By Ding Gang Source: Global Times Published: 2019-7-17
Dubai's opening-up is behind the Emirate's prosperity, but long-lasting prosperity depends on enduring stability. Any visitor who stands on the 828-meter-tall Burj Khalifa - the tallest building in the world - and looks at the Strait of Hormuz is immediately forced to reckon the threats to the Gulf region's stability.
When you are in a Dubai shopping center watching people with different skin tones leisurely go about their life in this man-made world, it is hard to imagine that the Strait of Hormuz, which is not very far, is now the most dangerous place in the world.
If a war breaks out in the Gulf region, 20 percent of petroleum in the world will not be able to pass through the strategic water body that separates Iran from the rest of the Gulf Cooperation Council countries. Lot of sea transportation will be cut off, which will severely impact the Eurasian trade line.

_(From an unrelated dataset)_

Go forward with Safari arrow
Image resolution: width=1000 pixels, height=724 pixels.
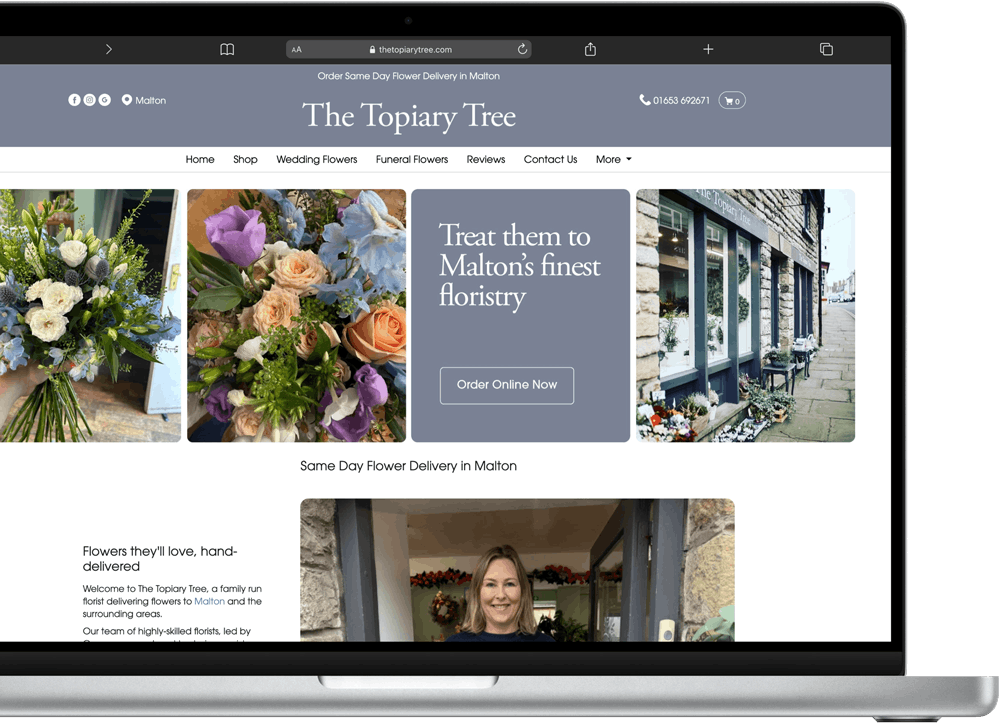click(x=108, y=49)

To a great extent, Dubai's success has been led by its opening-up. Besides, stability has ensured that the mecca of luxury and ostentation could carry on long-lasting opening-up without hindrance. This policy of Dubai is better than that adopted by other neighboring countries, which allows the Emirate to make the most of regional countries' conflicts to enhance its own position as a communication and trade pivot, and even as an important financial center of the world.
For Chinese investors and visitors, Dubai is the most attractive place in the Middle East. Many Chinese companies regard Dubai as a springboard to Europe, Africa and of course the larger Middle East.
However, once war breaks out, the stability of Dubai will be seriously jeopardized. The surrounding areas will bear the brunt of the US-Iran conflict. Regions in turmoil can never win the favor of capitalists. Now, any entrepreneur who wants to put money in Dubai banks or who hopes to start up his own office in the glitzy modern towers will have to consider if it's a safe bet.
With the White House cranking up sanctions, two oil tankers were attacked in the Gulf of Oman in June, followed by the shooting down of a US military drone that Iran believed had entered its airspace, identified by Tehran as an RQ-4A Global Hawk. Although US President Donald Trump called off an airstrike on Iran at the last minute, people are increasingly worried that any minor error of judgment may trigger a war.
Desisting from attacking Iran but keeping up the pressure may be Washington's strategic choice. But the longer it maintains such a strategy, the bigger the threat it will bring to regional stability. The stability and development of the entire region will eventually be hijacked by US strategy.
Tensions in the Gulf region, like burning issues in other parts of the world, are caused by discord among countries and intervention by external powers. When major external powers interfere, the regional security situation is forced to kowtow.
But regional stability can hardly be safeguarded by external forces. It ultimately depends on the coordination of regional stakeholders. Failure to build a stable foundation within the region will lead to distractions by external forces. The regional countries' own policies will thus be jettisoned.
The Gulf countries' economic development shows that sustained stability has become their lifeline to prosperity. The United Arab Emirates, Saudi Arabia and Kuwait have been developing and increasingly integrating into the modern economy. In 2017, the UAE became the world's first and only country to appoint a minister of state for artificial intelligence. All this has created a policy trend in which the countries can be more active in building regional stability.
Washington's debilitating pressure on Iran indicates that it holds few cards in its hands. And due to a strong Iranian pushback, Washington's cards are not having the desired effect. Tightening the cord further may make it snap or at least lose elasticity.
Forces dominating the Middle East are changing. While US pressure has worsened regional tensions, it has also steeled the Gulf countries and other traditional powers, and offered them more opportunities to change the situation in the region.
The author is a senior editor with People's Daily, and a senior fellow with the Chongyang Institute for Financial Studies at Renmin University of China.